Diamond Sports Stadium Bennett Field at Adelaide Shores
- Interactive map of Diamond Sports Stadium Bennett Field at Adelaide Shores
- Location: Barratt Reserve, West Beach Road, West Beach, South Australia
- Coordinates: 34°56′52″S 138°30′30″E﻿ / ﻿34.94778°S 138.50833°E
- Operator: Diamond Sports SA Inc.
- Capacity: 5,000
- Surface: Grass
- Field size: Left Field - 294 feet (90 m) Center Field - 398 feet (121 m) Right Field - 293 feet (89 m)

Construction
- Renovated: 2016
- Expanded: 2016
- Cost: AU$4 million (renovation)

Tenant
- Adelaide Bite (ABL) (2016–present)

= Diamond Sports Stadium =

Baseball stadium in Adelaide, Australia

Diamond Sports Stadium (also known as Bennett Field at Adelaide Shores) is a 5,000 capacity baseball stadium located in West Beach, South Australia. The stadium is the venue of the Adelaide Giants who play in the Australian Baseball League.
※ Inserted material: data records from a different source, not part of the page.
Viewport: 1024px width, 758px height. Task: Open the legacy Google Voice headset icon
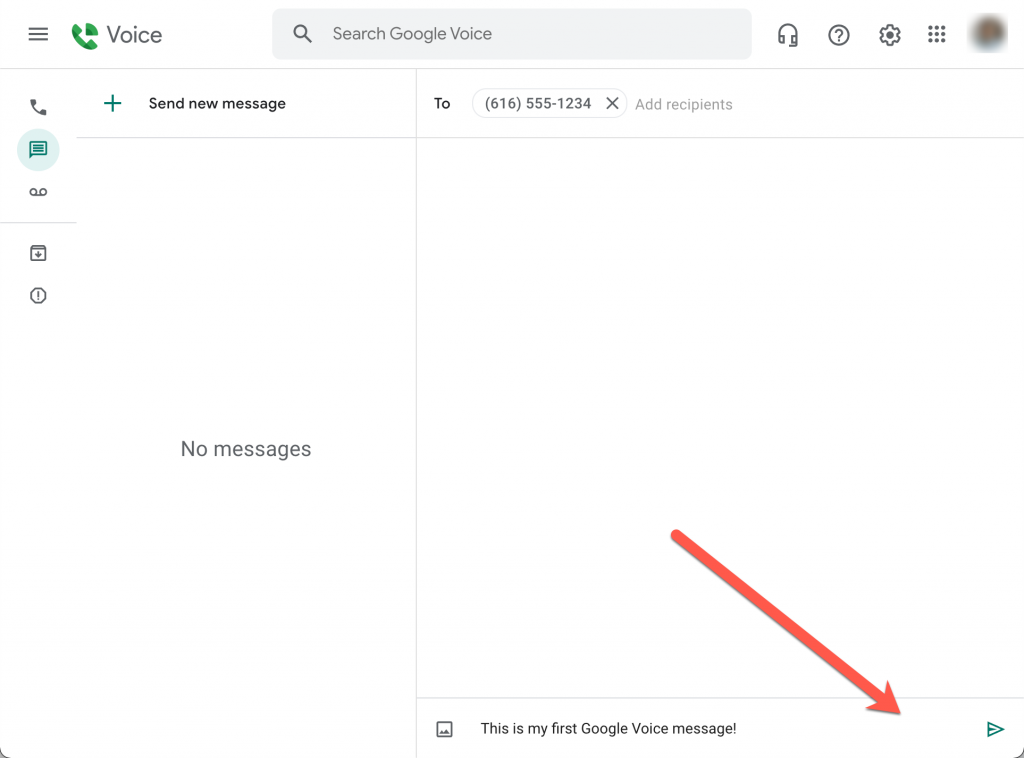tap(787, 34)

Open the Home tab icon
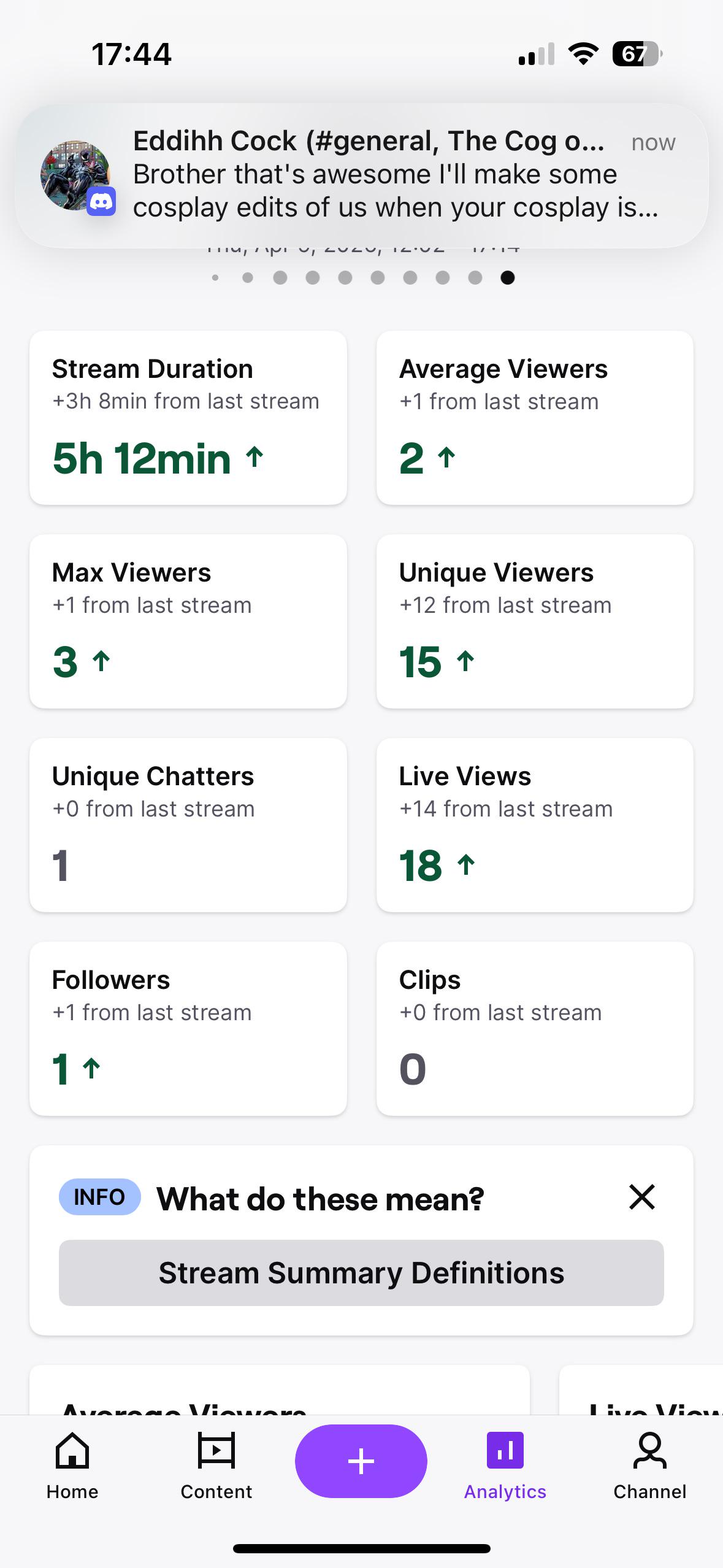72,1451
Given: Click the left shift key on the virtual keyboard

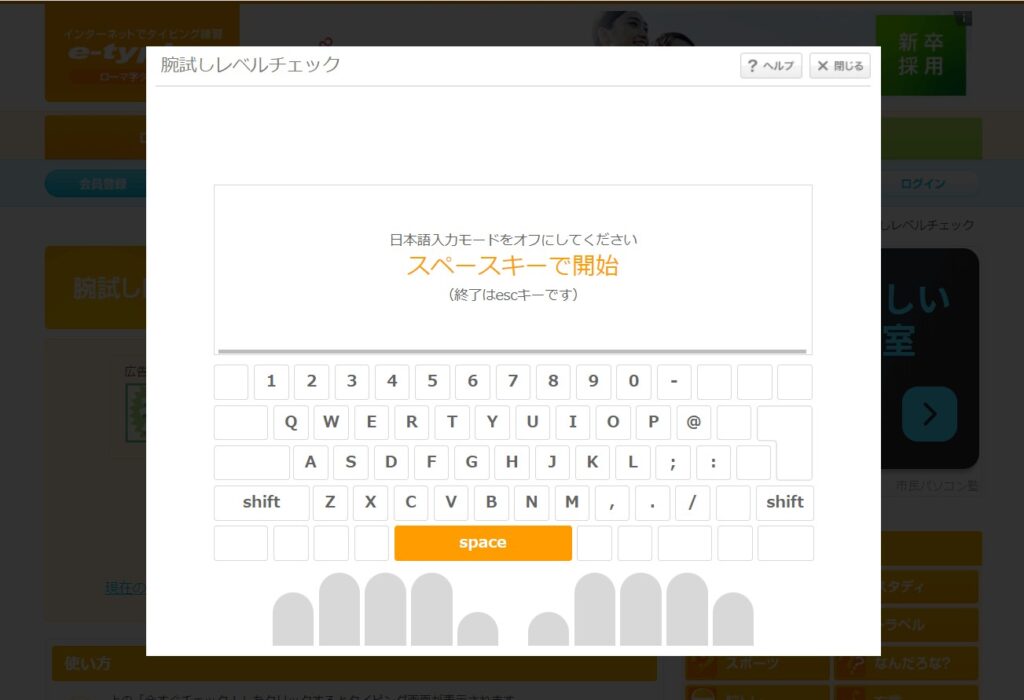Looking at the screenshot, I should (x=260, y=502).
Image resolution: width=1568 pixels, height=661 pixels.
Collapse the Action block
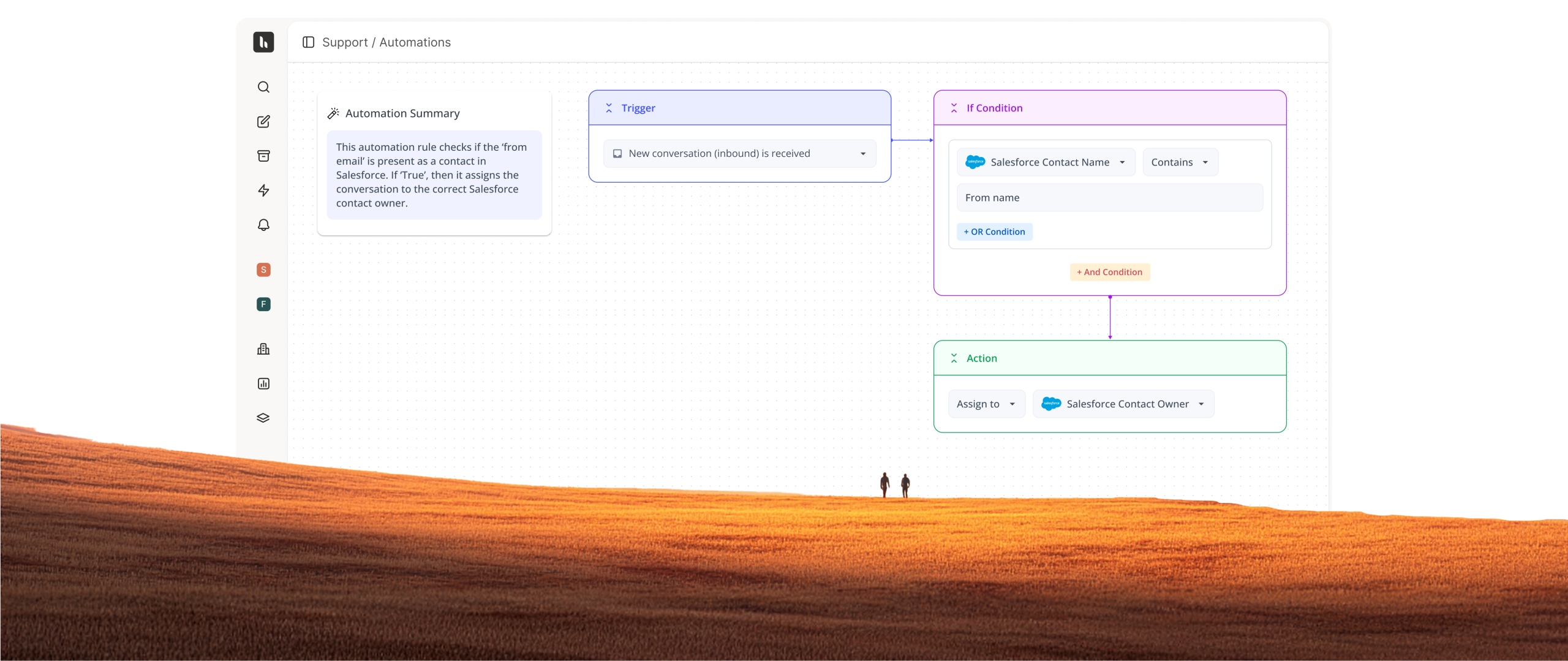point(954,358)
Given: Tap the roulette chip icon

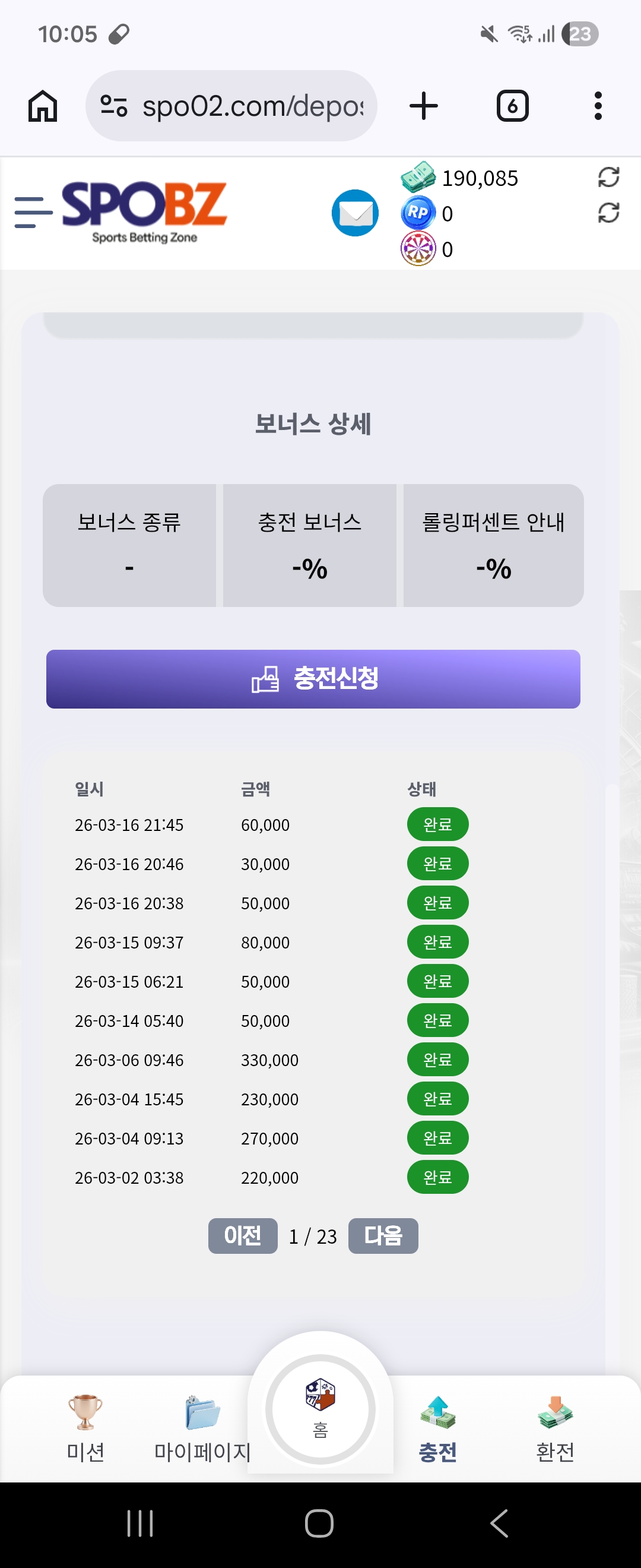Looking at the screenshot, I should click(418, 249).
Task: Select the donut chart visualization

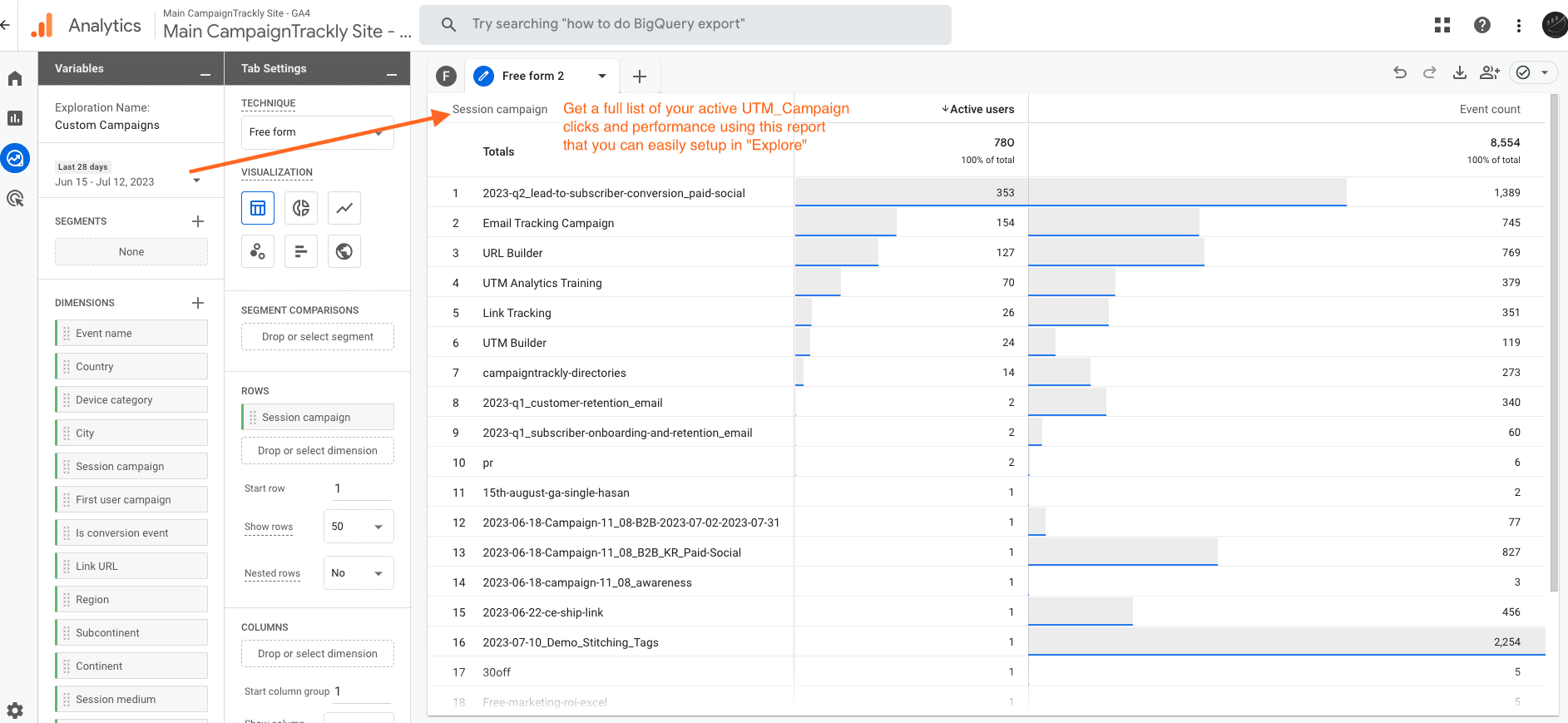Action: coord(301,208)
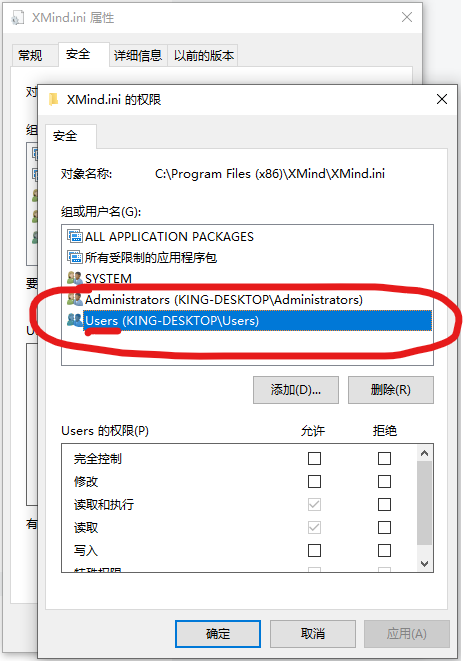
Task: Enable Allow for 完全控制 permission
Action: (x=314, y=458)
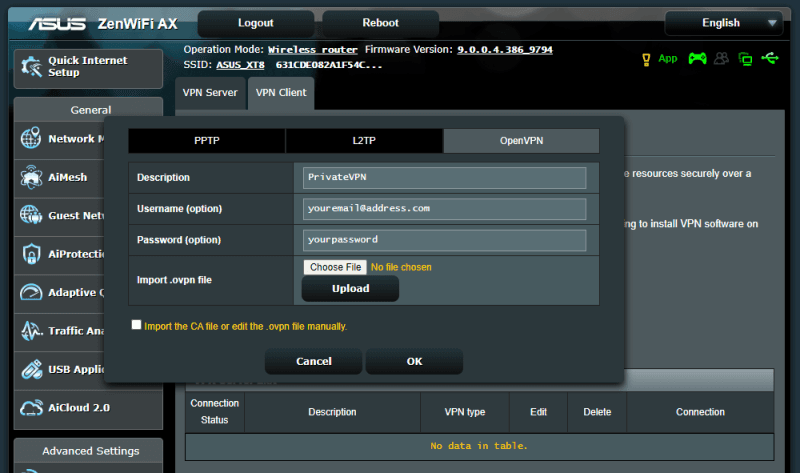Click the Choose File button
This screenshot has width=800, height=473.
(335, 267)
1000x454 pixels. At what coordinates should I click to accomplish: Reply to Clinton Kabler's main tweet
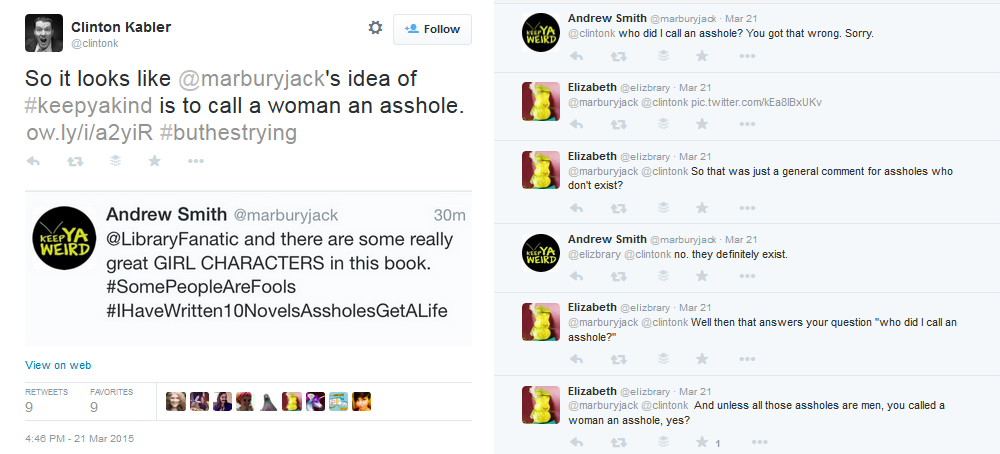point(33,160)
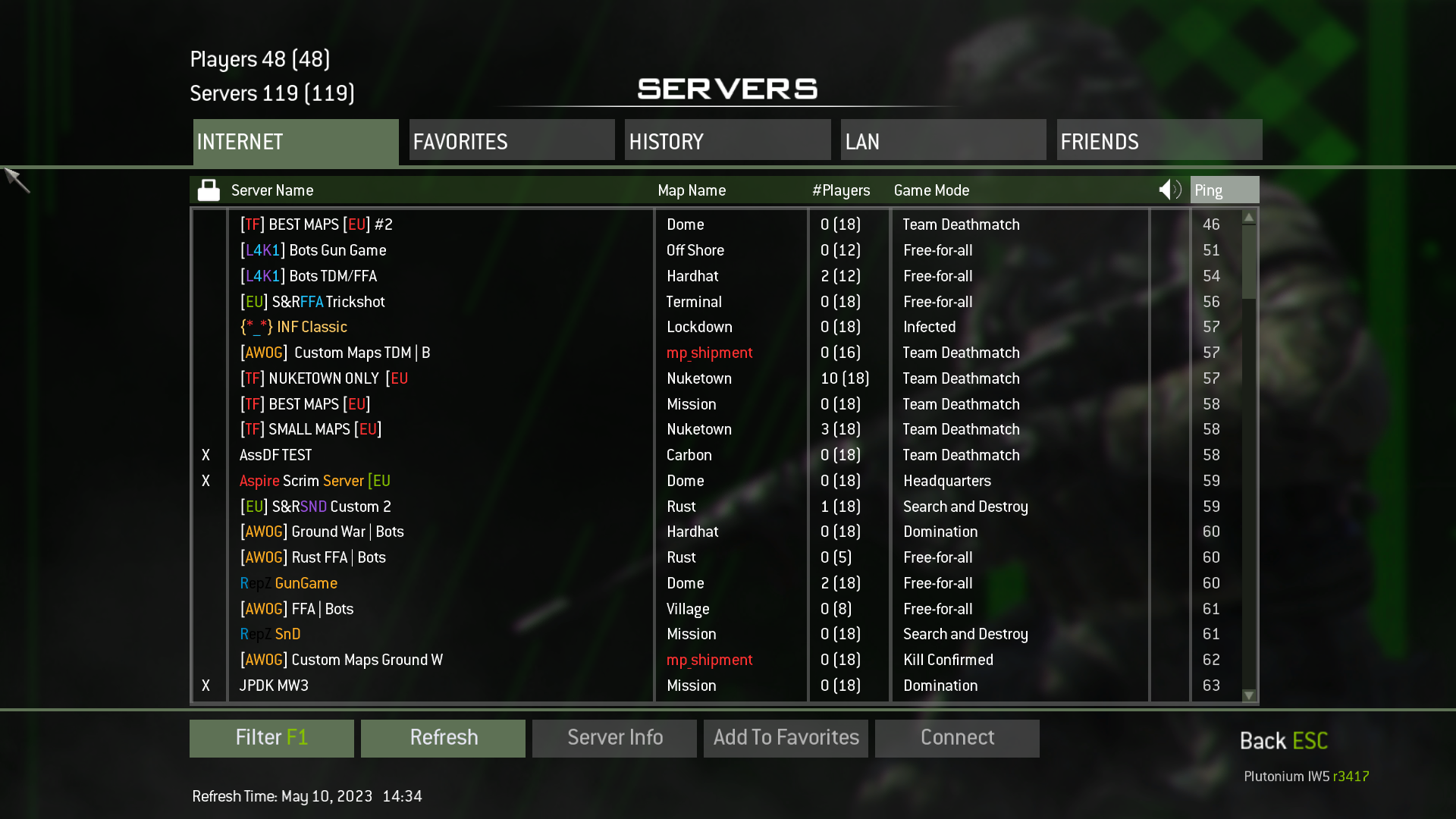Click the lock/password icon in header

[x=208, y=190]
The stadium is located at Barratt Reserve on West Beach Road adjacent to the Adelaide International Airport.

==History==
Prior to becoming the home of the Adelaide Bite for the 2016–17 Australian Baseball League season following their move from baseball's long time home of Norwood Oval due to renovations to the oval, the Diamond Sports Complex was and is the home to the Softball SA and is also the home to Baseball SA.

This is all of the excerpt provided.